Livres lus ou relus (terminés entre le 13 et le 19/03)


- Paul Eluard, Man Ray, Les Mains libres, Gallimard, 1947
- Philippe Claudel, De quelques amoureux des livres que la littérature fascinait, qui aspiraient à devenir écrivain mais en furent empêchés par diverses raisons qui tenaient aux circonstances, au siècle de leur naissance, à leur caractère, faiblesse, lâcheté, mollesse, bravoure, ou bien encore au hasard qui de la vie fait son jouet & entre les mains duquel nous ne sommes que de menues créatures, vulnérables & chagrines, Finitude, 2015

1- Brefs poèmes d’Eluard sur des dessins de Man Ray (et non l’inverse : semi-ekphrasis, dérivées, oniriques - ce qui m'intéresse).
2- Énumération de ratages littéraires fictifs, tous débutant par l’esperluette, un peu borgésiens et souvent vraiment drôles (j’ai éclaté de rire plusieurs fois  – 28, par exemple) – le dernier est peut-être de trop : « Quant à moi […], 112, parce qu’il referme l’absurdité fictionnelle qui fonctionnait si bien. Le jeu sur le titre long, qui fait la couverture, irait dans ce sens dans son étirement.
3- Je pense à plusieurs livres sur les œuvres détruites, que j’ai envie de relire.

vendredi 10 avril 2020

Livres lus ou relus (terminés entre le 6 et le 12/03)
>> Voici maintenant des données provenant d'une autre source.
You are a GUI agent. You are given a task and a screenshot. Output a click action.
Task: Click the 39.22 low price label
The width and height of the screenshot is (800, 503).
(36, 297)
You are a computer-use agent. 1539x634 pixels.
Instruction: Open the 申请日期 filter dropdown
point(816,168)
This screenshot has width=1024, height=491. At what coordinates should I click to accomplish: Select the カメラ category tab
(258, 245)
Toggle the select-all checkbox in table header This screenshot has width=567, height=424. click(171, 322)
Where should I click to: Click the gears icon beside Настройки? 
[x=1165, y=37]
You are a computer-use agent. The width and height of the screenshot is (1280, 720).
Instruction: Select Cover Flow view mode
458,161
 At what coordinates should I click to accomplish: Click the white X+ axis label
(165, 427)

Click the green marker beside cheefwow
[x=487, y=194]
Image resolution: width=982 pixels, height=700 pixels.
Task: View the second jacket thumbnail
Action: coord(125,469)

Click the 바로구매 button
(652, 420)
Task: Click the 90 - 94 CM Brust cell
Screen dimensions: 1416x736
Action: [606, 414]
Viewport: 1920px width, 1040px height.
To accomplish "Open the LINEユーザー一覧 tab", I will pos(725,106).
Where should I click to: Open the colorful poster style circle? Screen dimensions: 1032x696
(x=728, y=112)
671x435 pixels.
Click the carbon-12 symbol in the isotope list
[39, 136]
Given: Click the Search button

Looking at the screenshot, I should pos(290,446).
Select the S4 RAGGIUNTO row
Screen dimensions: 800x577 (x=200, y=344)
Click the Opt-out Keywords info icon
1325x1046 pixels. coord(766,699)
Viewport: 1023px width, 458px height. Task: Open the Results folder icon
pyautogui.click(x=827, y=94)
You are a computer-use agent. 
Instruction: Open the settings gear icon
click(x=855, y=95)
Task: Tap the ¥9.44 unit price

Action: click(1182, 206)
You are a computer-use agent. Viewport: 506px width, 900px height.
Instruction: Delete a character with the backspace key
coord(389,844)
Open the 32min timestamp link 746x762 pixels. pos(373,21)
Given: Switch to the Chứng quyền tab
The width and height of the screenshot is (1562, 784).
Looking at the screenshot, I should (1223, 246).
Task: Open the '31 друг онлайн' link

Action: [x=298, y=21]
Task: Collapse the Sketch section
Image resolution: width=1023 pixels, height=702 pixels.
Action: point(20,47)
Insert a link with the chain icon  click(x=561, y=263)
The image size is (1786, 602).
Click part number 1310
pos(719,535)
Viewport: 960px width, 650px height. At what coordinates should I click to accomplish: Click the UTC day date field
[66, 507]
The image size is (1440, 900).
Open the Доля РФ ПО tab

- Ulf Stolterfoht, Lexique des superstitions allemandes, intraduction de l’allemand Bénédicte Vilgrain, Théâtre typographique, 2019
- Senna Hoy, numéro 1, décembre 2019

1- Composé de 9 poèmes de 5 quintils aux vers très longs, ce Lexique des superstitions allemandes m’a fait visuellement très vite penser à ces textes denses de Prynne (To Pollen par exemple, chez Barque Press) et il s’avère que Stohlterfoht est traducteur de Prynne en allemand. Voilà pour une parenté qui m’a enchanté.
2- Un texte à la fois compact et luxurieux, en anacoluthes et télescopages (« questions d’un équarrisseur / en train de lire » - 3), rejets, pousses (« j’appelle / ça : poncer intriguer décheter » -3), dont l’amplitude du vers « aplanit » (5) la vitesse des assertions. Tout se joue entre deux rythmes mais prend corps assez rapidement dans la lecture. Il s’agit de faire des liens, des branchements, élaborer des relations (« faim relationnelle » - 4) dans cette « littérature en camelote » (7) qui joue sur l’accumulation et la condensation. Au premier abord, c’est abrupt, puis on y prend plaisir, à tracer des chemins variés, à faire jouer le texte. Vraiment un très belle découverte...
3- « Senna Hoy, une revue de poésie en anglais et en français, publiée par Luc Bénazet et Jackqueline Frost » est une revue bilingue donc : textes écrits en anglais ou traduits en français et vice-versa. Pas de traduction en regard, en miroir. Trois auteurs pour ce numéro, sans contextualisation ou note biobibliographique, texte brut, donc : Christina Chamers, Nat Raha et Victoria Xardel. Les textes sont souvent politiques et d’une lucidité sans concession (« Ton goût pour le désordre / n’est qu’une autre forme de maîtrise. Une prédilection pour les thèses extravagantes/  et comme telles, inattaquables […] – Victoria Xardel). L’assemblage joue sur une alternance des auteurs, dont les textes ne constituent pas un bloc (« diphtongs by rotations. concentration by flotation. » - Christina Chalmers), interrogeant notre rapport à l’auteur et à la lecture, déstabilisant nos attentes. Une belle revue, qui donne à penser dans sa forme.